Copy the lines of the material below exactly, starting at its first line and ending at the line containing "pyautogui.click(x=209, y=395)", with both ends included.

** Start of Dataset content **

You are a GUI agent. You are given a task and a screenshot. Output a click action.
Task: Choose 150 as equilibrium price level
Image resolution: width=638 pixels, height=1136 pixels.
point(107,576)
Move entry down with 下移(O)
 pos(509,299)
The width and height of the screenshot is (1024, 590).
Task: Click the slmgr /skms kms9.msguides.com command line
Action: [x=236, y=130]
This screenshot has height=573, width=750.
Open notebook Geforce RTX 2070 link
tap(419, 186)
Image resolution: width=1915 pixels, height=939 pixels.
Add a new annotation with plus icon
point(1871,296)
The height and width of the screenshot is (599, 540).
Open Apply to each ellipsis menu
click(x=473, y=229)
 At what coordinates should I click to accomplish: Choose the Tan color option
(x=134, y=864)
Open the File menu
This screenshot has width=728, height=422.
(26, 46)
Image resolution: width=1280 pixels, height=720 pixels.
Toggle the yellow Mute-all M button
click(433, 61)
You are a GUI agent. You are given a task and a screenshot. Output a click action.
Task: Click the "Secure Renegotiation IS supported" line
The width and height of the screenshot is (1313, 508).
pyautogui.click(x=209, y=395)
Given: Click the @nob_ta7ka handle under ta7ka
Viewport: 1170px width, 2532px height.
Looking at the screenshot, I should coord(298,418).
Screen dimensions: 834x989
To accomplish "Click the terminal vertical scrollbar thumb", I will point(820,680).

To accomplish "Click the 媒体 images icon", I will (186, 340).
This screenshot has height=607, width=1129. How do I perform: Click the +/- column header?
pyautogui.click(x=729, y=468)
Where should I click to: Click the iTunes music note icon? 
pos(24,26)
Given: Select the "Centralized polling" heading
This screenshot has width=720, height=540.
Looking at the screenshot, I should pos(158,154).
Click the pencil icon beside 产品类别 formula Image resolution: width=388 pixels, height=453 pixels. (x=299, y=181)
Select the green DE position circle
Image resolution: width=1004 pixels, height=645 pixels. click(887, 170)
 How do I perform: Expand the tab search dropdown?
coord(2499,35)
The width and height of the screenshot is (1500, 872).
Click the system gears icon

** End of Dataset content **

• [Solved exercise]:
You are a GUI agent. You are given a task and a screenshot. Output a click action.
Task: Choose 150 as equilibrium price level
Image resolution: width=638 pixels, height=1136 pixels.
point(107,576)
Move entry down with 下移(O)
 pos(509,299)
The width and height of the screenshot is (1024, 590).
Task: Click the slmgr /skms kms9.msguides.com command line
Action: [x=236, y=130]
This screenshot has height=573, width=750.
Open notebook Geforce RTX 2070 link
tap(419, 186)
Image resolution: width=1915 pixels, height=939 pixels.
Add a new annotation with plus icon
point(1871,296)
The height and width of the screenshot is (599, 540).
Open Apply to each ellipsis menu
click(x=473, y=229)
 At what coordinates should I click to accomplish: Choose the Tan color option
(x=134, y=864)
Open the File menu
This screenshot has width=728, height=422.
(26, 46)
Image resolution: width=1280 pixels, height=720 pixels.
Toggle the yellow Mute-all M button
click(433, 61)
You are a GUI agent. You are given a task and a screenshot. Output a click action.
Task: Click the "Secure Renegotiation IS supported" line
The width and height of the screenshot is (1313, 508).
pyautogui.click(x=209, y=395)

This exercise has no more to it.